■ What you need to do
Write out exactly the lines below from the one containing "This screenshot has" to the last, both ends kept, and nothing more; skip all pictures.

■ Data for review
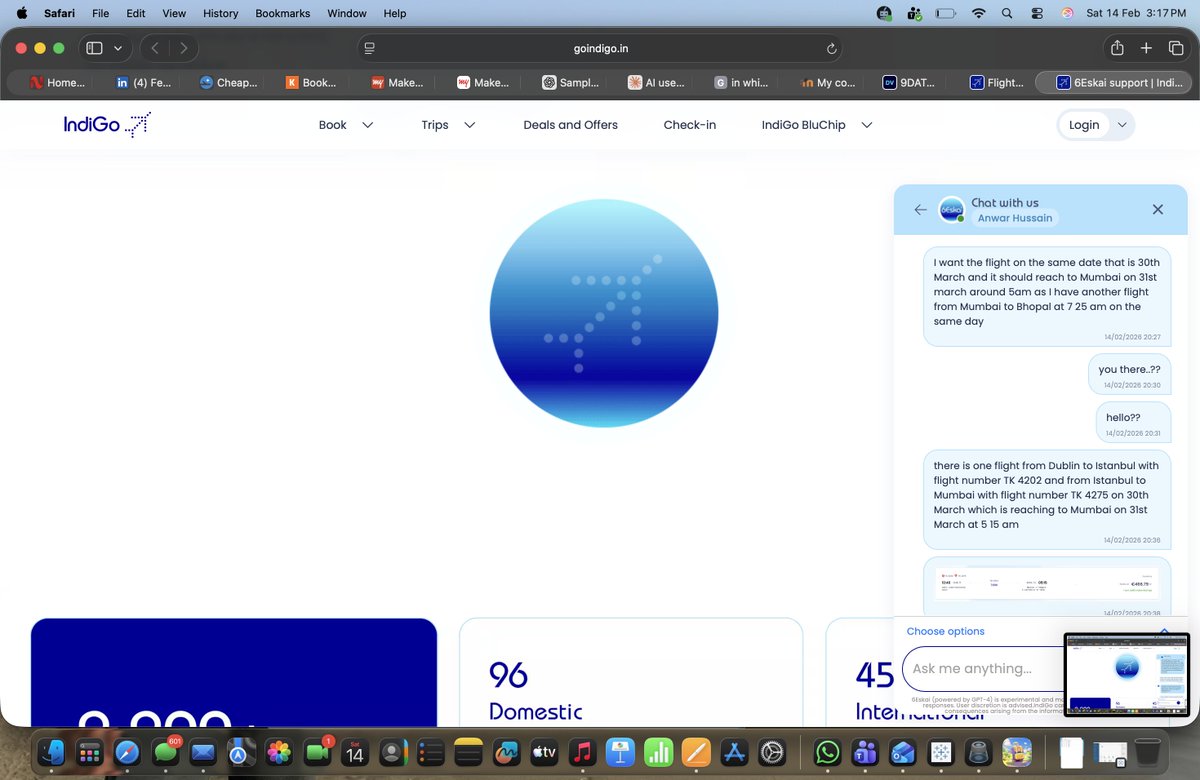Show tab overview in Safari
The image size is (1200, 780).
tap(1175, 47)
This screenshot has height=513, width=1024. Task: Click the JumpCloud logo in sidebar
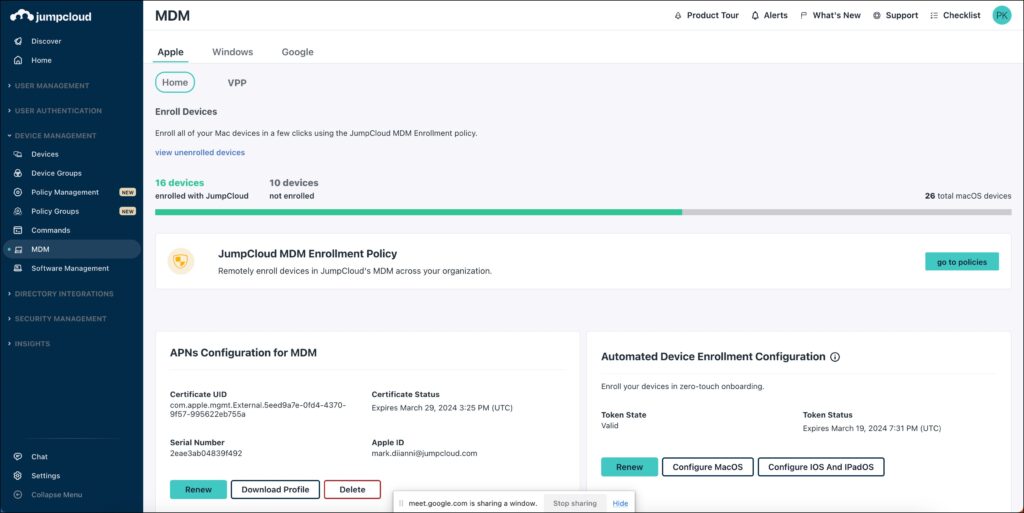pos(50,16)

■ Answer
This screenshot has height=513, width=1024. Task: Click the JumpCloud logo in sidebar
pos(50,16)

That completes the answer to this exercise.